Words for a New Year: time to shine

Sermon given at St. Andrew’s Ealing 5th January 2012, Revd Sue McCoan

Isaiah 60: 1-6

Matthew 2:1-12

Well, here we are. 5th January 2020. The start of a new year; the start of a new decade. I wonder how you are feeling about it. Maybe you made a list of goals to achieve, of resolutions to make your life better? Or maybe you are approaching it with some trepidation, not sure what it will bring? Or is it for you just another date in the calendar and nothing to make a fuss about?

Because we are thinking about the Magi bringing gifts, I’d like to suggest we look on this year as a gift. A gift from God. We are all still alive, we are all here; that’s a gift in itself. And now the question we might ask ourselves is: what are we going to do with this gift?

Jamie and I have been given a National Art Pass. That has the potential to be a great gift. But it’s only great if we actually use it, if we make the effort and go to the galleries. If we just sit at home and do nothing with it, then we have made the gift worthless, and rather insulted the care and love of those who gave it. So: What are we going to do with the gift of this year?

Let’s think a bit about the gifts that the Magi brought to Jesus, the gold, frankincense and myrrh. On the face of it, these are rubbish gifts for a toddler. You can’t play with them; you can’t eat them; there was no eBay in those days for Mary to sell them on.

Young Jesus can do nothing with these gifts – for now. But we assume that his parents will tell him about them, later on, when he’s old enough; and that he will understand what this means for himself and his ministry.

Because, of course, that these are not personal gifts. They are symbolic gifts, diplomatic gifts – the kind of gift that trade delegations, or national ambassadors, might bring to a foreign head of state.
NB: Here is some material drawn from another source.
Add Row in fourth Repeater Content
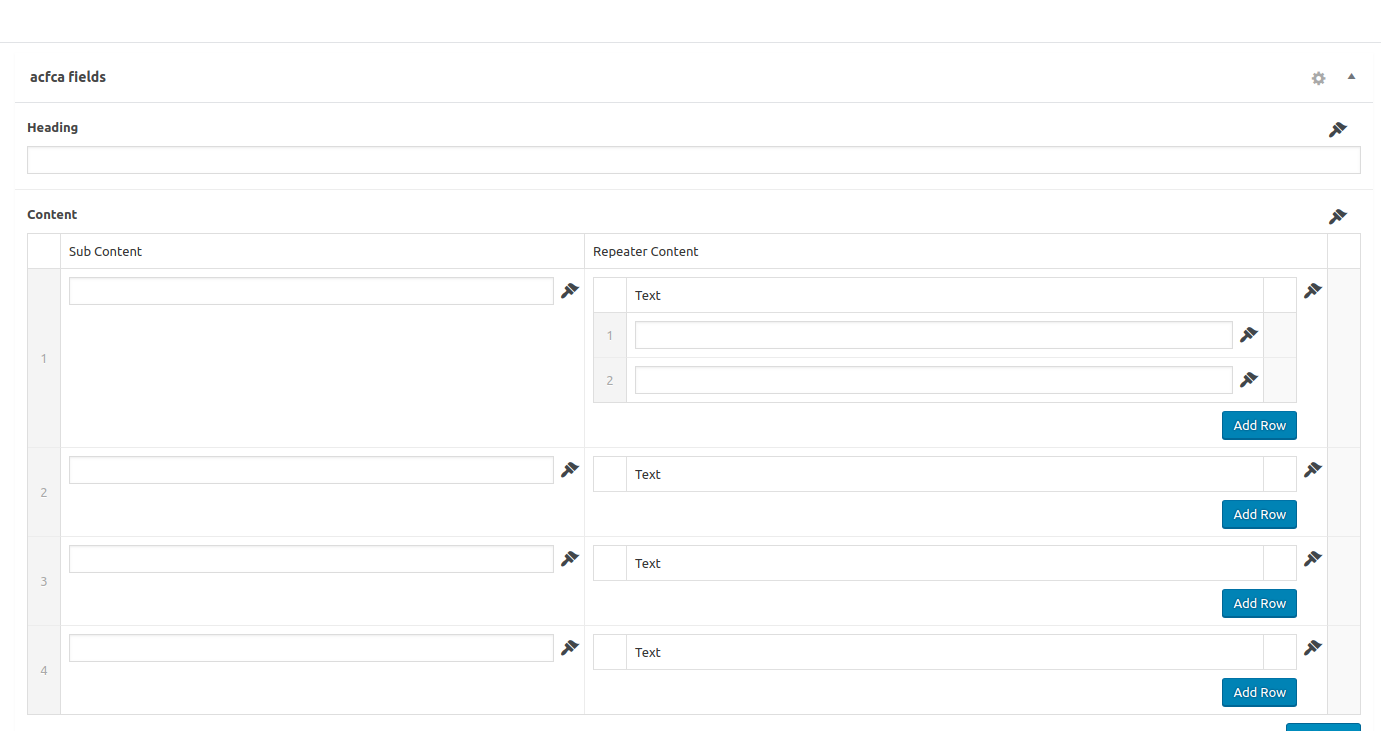Screen dimensions: 1381x731 (1259, 692)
They are gifts that say: we recognise your importance and your worth. We bring them to honour you and pay respect.

The Magi were treating this young child, probably not a baby by now but a toddler, as if he were a king or an emperor – even though, as they have now established, he is not living in a palace and his parents are not royal. This tells us that Jesus is important to the world. But there’s more to it than this. For people familiar with the Hebrew scriptures, like Matthew and his first audience, like Mary and Joseph and later Jesus, this royal visit will immediately ring bells – it will take their minds back to the prophecy from Isaiah that we heard in our first reading.

Isaiah says, in verse 3, ‘nations will journey towards your light, and kings to your radiance’, and in verse 6, ‘Camels in droves will cover the land, young camels from Midian and Ephah, all coming from Sheba laden with gold and frankincense, heralds of the Lord’s praise’. (If you’ve seen pictures of the Magi as kings riding on camels, this is where the kings and camels come in – Matthew never mentions them.) But the link is very clear: the Magi, coming from afar to bring their gifts, are a fulfilment of this prophecy. Matthew is saying, to those who would understand, that Jesus is the new Jerusalem that Isaiah is promising.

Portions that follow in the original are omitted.